The fate of the Islamic State

Likelihood of IS gaining a foothold in Pakistan cannot be disregarded outright

In October, six Taliban commanders pledged allegiance to Abu Bakr al-Baghdadi, the self-anointed emir of the Islamic State, which aspires to unite Muslims worldwide under the transnational umbrella of a caliphate. This was followed by the proliferation of paraphernalia sympathetic to the cause of the IS across the length and breadth of Pakistan, coupled with a warning from the Muttahida Qaumi Movement chief Altaf Hussain regarding the threat posed by the IS to the nation.

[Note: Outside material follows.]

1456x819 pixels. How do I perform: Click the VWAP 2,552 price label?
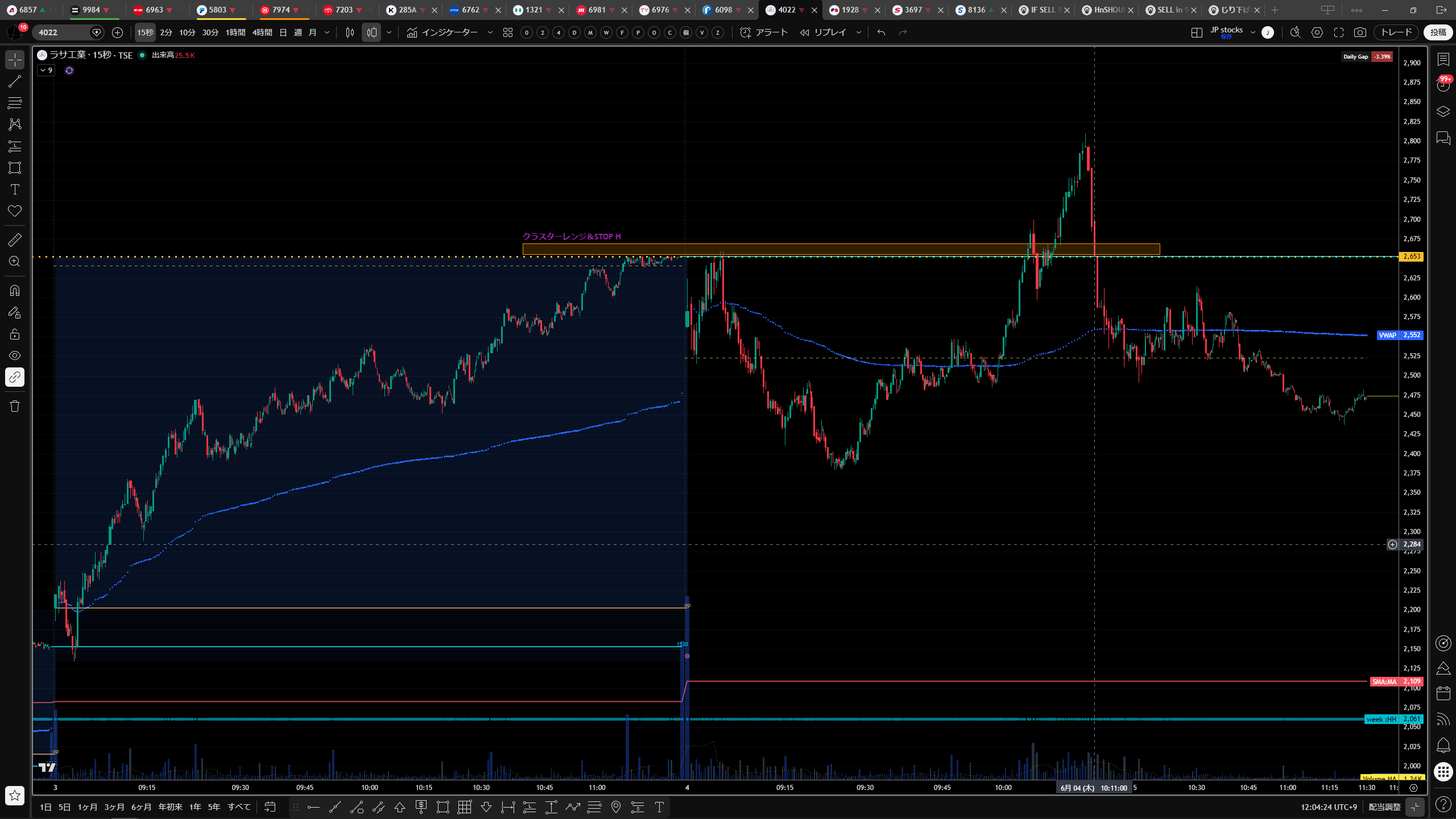[x=1400, y=335]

While Pakistan possesses all the key attributes required to provide groups of the IS’s ilk with a conducive environment, one can derive solace from the knowledge that the Islamic State is destined to eventually lose steam. The history of the Muslim world is replete with instances epitomising the failure of transnational movements to coalesce regions that are historically distinct, culturally conspicuous and theologically plural into a unified territorial unit.

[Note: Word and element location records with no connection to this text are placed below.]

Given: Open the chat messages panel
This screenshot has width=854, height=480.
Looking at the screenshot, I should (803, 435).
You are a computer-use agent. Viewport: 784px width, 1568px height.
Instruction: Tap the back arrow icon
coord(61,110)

Historically, the territories comprising the Muslim world have remained differentiated politically. For example, the fighting prowess of the Ikhwan, coupled with certain religious teachings engendered the rise of Saudi Arabia, the third Saudi state, covering most of the Arabian Peninsula. In contrast, the emergence of Bangladesh as a sovereign state can be traced back to linguistic nationalism, economic disparity and political disenfranchisement.


Culturally, as Mani Shankar Aiyar points out in Confessions of a Secular Fundamentalist, the advent and spread of Islam as a religion in large swathes of the world culminated in the rise of a novel way of life and a prototype of statecraft that succeeded in consigning everything indigenous to recipient cultures to the pages of history. However, in the Indian subcontinent, Hinduism managed to withstand the revolutionary message and fighting prowess of Islam despite the passage of 700 years of Muslim rule, fostering the rise of a syncretic culture peculiar to India.

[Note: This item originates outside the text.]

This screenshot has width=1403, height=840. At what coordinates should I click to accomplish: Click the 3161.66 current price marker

Moreover, theological opinions on questions of pivotal importance tend to be irreconcilable within the Muslim world. A committee constituted by the Government of Pakistan to probe the Punjab disturbances of 1953 explicated the conundrum of instituting an Islamic state by underscoring the inability of the learned divines of the nation to unanimously concur on the defining characteristics of a Muslim.

While the likelihood of the Islamic State gaining a foothold in Pakistan cannot be disregarded outright, one can certainly draw comfort from the fact that a transnational endeavour that seeks to unite diverse peoples through a theocratic instrument is bound to unravel before the forces of history, culture and pluralism.

Published in The Express Tribune, December 13th, 2014.